In Goya’s works one sees also an unsparing realism, showing cruelties, the moral chaos and the failure of intellectual ideals. After 1808 (military occupation of Spain by France) he was painting some of his most famous canvases: The Charge of the Mamelukes and The Executions of the 3 May 1808 (in La Moncloa), as well as the series of eighty-five prints called The Disasters of the Wars (1810-1814) (Historical Painting). After that time, Goya worked incessantly: portraits, pictures, lithographs, pictures of tauromachy, etc.
Goya’s earliest portraits reflect the airy landscape settings and shimmering pastel colors of his tapestry designs. As he matured, and particularly after he lost his hearing due to a serious illness in 1792, Goya increasingly sought psychological characterizations of his sitters, often spotlighting them against dark, shadowed backgrounds. [2]

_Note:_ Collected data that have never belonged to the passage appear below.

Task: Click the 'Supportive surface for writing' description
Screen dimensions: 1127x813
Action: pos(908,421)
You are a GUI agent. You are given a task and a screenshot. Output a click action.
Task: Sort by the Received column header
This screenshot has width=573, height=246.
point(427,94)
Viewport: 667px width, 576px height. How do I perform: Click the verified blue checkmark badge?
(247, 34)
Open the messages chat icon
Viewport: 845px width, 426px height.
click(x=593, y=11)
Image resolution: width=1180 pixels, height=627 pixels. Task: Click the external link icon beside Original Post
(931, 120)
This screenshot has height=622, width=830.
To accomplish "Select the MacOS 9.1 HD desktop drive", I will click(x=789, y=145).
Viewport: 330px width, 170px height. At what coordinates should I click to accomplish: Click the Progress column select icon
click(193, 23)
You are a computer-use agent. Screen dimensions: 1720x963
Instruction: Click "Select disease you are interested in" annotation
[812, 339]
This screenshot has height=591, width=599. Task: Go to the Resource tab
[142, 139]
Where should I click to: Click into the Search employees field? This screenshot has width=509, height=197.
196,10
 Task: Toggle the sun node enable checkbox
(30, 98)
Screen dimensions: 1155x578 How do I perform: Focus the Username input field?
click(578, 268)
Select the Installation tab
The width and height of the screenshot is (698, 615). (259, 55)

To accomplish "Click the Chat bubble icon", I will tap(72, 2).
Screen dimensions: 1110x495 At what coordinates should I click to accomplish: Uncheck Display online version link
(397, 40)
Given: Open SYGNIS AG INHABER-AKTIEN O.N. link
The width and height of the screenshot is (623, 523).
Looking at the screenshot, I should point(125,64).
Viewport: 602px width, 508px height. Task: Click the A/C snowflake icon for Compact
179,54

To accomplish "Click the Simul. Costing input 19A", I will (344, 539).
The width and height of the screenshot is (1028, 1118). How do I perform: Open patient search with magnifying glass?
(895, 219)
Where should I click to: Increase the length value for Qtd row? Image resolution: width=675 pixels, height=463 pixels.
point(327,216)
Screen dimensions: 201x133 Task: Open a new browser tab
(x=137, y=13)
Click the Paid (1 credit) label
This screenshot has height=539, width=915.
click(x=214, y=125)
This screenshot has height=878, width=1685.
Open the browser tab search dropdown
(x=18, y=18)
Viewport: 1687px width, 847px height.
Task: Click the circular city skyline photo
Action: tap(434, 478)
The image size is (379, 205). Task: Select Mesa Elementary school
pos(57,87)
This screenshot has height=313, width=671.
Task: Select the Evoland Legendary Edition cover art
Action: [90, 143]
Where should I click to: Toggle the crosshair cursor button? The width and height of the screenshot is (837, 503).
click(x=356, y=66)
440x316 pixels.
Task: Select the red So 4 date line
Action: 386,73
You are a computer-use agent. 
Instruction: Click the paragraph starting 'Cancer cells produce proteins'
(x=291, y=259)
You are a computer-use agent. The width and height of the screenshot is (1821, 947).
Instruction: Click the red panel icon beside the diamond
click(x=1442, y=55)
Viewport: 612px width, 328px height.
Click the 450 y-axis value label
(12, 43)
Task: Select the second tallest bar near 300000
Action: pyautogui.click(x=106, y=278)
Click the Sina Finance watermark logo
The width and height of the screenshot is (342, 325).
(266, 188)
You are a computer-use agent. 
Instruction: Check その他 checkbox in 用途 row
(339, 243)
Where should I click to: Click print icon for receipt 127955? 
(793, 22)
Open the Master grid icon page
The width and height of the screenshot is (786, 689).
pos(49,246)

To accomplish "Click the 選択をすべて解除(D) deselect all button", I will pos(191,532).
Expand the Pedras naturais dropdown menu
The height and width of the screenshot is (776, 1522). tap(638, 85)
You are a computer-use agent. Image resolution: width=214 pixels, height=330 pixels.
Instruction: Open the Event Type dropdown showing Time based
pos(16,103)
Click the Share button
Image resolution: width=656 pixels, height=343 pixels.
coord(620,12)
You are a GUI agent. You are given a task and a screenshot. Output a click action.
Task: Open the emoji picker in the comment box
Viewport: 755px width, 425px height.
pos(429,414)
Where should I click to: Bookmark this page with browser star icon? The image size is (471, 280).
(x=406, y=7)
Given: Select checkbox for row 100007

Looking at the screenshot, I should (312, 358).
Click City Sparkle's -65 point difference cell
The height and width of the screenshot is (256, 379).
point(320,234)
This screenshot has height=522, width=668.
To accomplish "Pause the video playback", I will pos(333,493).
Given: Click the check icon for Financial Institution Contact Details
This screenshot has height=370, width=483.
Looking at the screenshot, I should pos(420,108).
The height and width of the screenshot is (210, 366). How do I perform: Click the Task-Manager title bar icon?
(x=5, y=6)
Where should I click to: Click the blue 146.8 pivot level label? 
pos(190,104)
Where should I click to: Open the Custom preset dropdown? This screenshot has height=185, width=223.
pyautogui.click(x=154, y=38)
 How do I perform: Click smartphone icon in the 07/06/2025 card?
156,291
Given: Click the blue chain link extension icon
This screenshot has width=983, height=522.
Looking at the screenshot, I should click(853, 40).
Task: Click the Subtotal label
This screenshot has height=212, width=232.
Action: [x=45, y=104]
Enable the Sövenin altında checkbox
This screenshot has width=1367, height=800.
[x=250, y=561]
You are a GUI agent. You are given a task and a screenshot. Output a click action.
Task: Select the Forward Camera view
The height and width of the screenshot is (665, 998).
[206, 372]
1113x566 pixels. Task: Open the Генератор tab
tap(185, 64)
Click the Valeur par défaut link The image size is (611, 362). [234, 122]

Before he moved to France, Goya covered the walls of his "Quinta del Sordo" (Deaf Man's House) with his famous "Black Paintings".
Goya said that Velazquez, Rembrandt and nature had been his masters. Goya died in an auto exile in Bordeaux, France. As pioneer of new artistic tendencies, Francisco de Goya is considered "the Father of Modern Art".
For the bold technique of his paintings, the haunting satire of his etchings, and his belief that the artist's vision is more important than tradition, Goya is often called "the first of the moderns." His uncompromising portrayal of his times marks the beginning of 19th-century realism. [3]
Continue to Goya's Petite Gallery.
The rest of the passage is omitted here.